===== RECORDS =====

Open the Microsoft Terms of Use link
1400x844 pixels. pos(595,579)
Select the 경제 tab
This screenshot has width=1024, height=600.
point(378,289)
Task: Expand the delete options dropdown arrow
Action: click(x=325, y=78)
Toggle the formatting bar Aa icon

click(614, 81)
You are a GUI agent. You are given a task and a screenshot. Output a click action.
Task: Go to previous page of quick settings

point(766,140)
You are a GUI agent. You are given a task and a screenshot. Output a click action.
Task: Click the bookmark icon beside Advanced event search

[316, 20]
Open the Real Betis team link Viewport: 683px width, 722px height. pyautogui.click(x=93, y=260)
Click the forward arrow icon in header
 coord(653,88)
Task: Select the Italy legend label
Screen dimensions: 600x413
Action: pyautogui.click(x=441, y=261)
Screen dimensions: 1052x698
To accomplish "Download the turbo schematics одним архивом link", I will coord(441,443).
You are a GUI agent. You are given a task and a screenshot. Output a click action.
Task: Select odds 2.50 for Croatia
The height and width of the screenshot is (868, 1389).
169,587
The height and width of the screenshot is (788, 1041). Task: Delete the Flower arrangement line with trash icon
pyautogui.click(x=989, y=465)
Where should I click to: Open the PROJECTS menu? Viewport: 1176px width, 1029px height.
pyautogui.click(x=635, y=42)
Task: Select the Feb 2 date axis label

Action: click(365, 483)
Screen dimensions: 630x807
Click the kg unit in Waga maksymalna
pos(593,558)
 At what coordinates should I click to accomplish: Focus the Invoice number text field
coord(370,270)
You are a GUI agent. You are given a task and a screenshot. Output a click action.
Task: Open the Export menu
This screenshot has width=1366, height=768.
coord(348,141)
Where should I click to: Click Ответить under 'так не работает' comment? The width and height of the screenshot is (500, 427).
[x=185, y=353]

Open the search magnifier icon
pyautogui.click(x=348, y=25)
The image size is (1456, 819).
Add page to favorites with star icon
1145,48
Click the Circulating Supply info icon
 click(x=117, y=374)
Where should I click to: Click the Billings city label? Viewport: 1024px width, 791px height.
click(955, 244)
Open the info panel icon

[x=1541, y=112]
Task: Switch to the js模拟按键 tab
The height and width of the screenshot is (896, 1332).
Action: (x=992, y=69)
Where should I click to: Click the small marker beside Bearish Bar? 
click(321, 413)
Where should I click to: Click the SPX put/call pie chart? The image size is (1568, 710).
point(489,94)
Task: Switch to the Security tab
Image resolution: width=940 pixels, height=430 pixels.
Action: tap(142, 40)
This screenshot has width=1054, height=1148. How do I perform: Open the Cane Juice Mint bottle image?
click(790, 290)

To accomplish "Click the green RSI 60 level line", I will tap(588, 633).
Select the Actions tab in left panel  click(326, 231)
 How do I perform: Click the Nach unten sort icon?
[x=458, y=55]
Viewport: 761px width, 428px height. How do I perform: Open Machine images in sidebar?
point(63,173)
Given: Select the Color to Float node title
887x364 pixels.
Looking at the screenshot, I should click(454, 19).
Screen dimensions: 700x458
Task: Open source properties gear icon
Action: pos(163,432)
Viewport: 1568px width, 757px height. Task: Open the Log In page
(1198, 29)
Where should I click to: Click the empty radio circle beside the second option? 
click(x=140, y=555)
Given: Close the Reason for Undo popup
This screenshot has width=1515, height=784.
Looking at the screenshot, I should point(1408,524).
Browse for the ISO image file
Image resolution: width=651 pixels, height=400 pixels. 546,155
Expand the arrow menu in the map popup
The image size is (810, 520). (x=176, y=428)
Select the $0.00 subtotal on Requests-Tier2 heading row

=====

WHAT YOU NEED TO DO: Each record, from first to last, should be returned verbatim.

ANSWER TO THE PROBLEM:
Open the Microsoft Terms of Use link
1400x844 pixels. pos(595,579)
Select the 경제 tab
This screenshot has width=1024, height=600.
point(378,289)
Task: Expand the delete options dropdown arrow
Action: click(x=325, y=78)
Toggle the formatting bar Aa icon

click(614, 81)
You are a GUI agent. You are given a task and a screenshot. Output a click action.
Task: Go to previous page of quick settings

point(766,140)
You are a GUI agent. You are given a task and a screenshot. Output a click action.
Task: Click the bookmark icon beside Advanced event search

[316, 20]
Open the Real Betis team link Viewport: 683px width, 722px height. pyautogui.click(x=93, y=260)
Click the forward arrow icon in header
 coord(653,88)
Task: Select the Italy legend label
Screen dimensions: 600x413
Action: pyautogui.click(x=441, y=261)
Screen dimensions: 1052x698
To accomplish "Download the turbo schematics одним архивом link", I will coord(441,443).
You are a GUI agent. You are given a task and a screenshot. Output a click action.
Task: Select odds 2.50 for Croatia
The height and width of the screenshot is (868, 1389).
169,587
The height and width of the screenshot is (788, 1041). Task: Delete the Flower arrangement line with trash icon
pyautogui.click(x=989, y=465)
Where should I click to: Open the PROJECTS menu? Viewport: 1176px width, 1029px height.
pyautogui.click(x=635, y=42)
Task: Select the Feb 2 date axis label

Action: click(365, 483)
Screen dimensions: 630x807
Click the kg unit in Waga maksymalna
pos(593,558)
 At what coordinates should I click to accomplish: Focus the Invoice number text field
coord(370,270)
You are a GUI agent. You are given a task and a screenshot. Output a click action.
Task: Open the Export menu
This screenshot has width=1366, height=768.
coord(348,141)
Where should I click to: Click Ответить under 'так не работает' comment? The width and height of the screenshot is (500, 427).
[x=185, y=353]

Open the search magnifier icon
pyautogui.click(x=348, y=25)
The image size is (1456, 819).
Add page to favorites with star icon
1145,48
Click the Circulating Supply info icon
 click(x=117, y=374)
Where should I click to: Click the Billings city label? Viewport: 1024px width, 791px height.
click(955, 244)
Open the info panel icon

[x=1541, y=112]
Task: Switch to the js模拟按键 tab
The height and width of the screenshot is (896, 1332).
Action: (x=992, y=69)
Where should I click to: Click the small marker beside Bearish Bar? 
click(321, 413)
Where should I click to: Click the SPX put/call pie chart? The image size is (1568, 710).
point(489,94)
Task: Switch to the Security tab
Image resolution: width=940 pixels, height=430 pixels.
Action: tap(142, 40)
This screenshot has width=1054, height=1148. How do I perform: Open the Cane Juice Mint bottle image?
click(790, 290)

To accomplish "Click the green RSI 60 level line", I will tap(588, 633).
Select the Actions tab in left panel  click(326, 231)
 How do I perform: Click the Nach unten sort icon?
[x=458, y=55]
Viewport: 761px width, 428px height. How do I perform: Open Machine images in sidebar?
point(63,173)
Given: Select the Color to Float node title
887x364 pixels.
Looking at the screenshot, I should click(454, 19).
Screen dimensions: 700x458
Task: Open source properties gear icon
Action: pos(163,432)
Viewport: 1568px width, 757px height. Task: Open the Log In page
(1198, 29)
Where should I click to: Click the empty radio circle beside the second option? 
click(x=140, y=555)
Given: Close the Reason for Undo popup
This screenshot has width=1515, height=784.
Looking at the screenshot, I should point(1408,524).
Browse for the ISO image file
Image resolution: width=651 pixels, height=400 pixels. 546,155
Expand the arrow menu in the map popup
The image size is (810, 520). (x=176, y=428)
Select the $0.00 subtotal on Requests-Tier2 heading row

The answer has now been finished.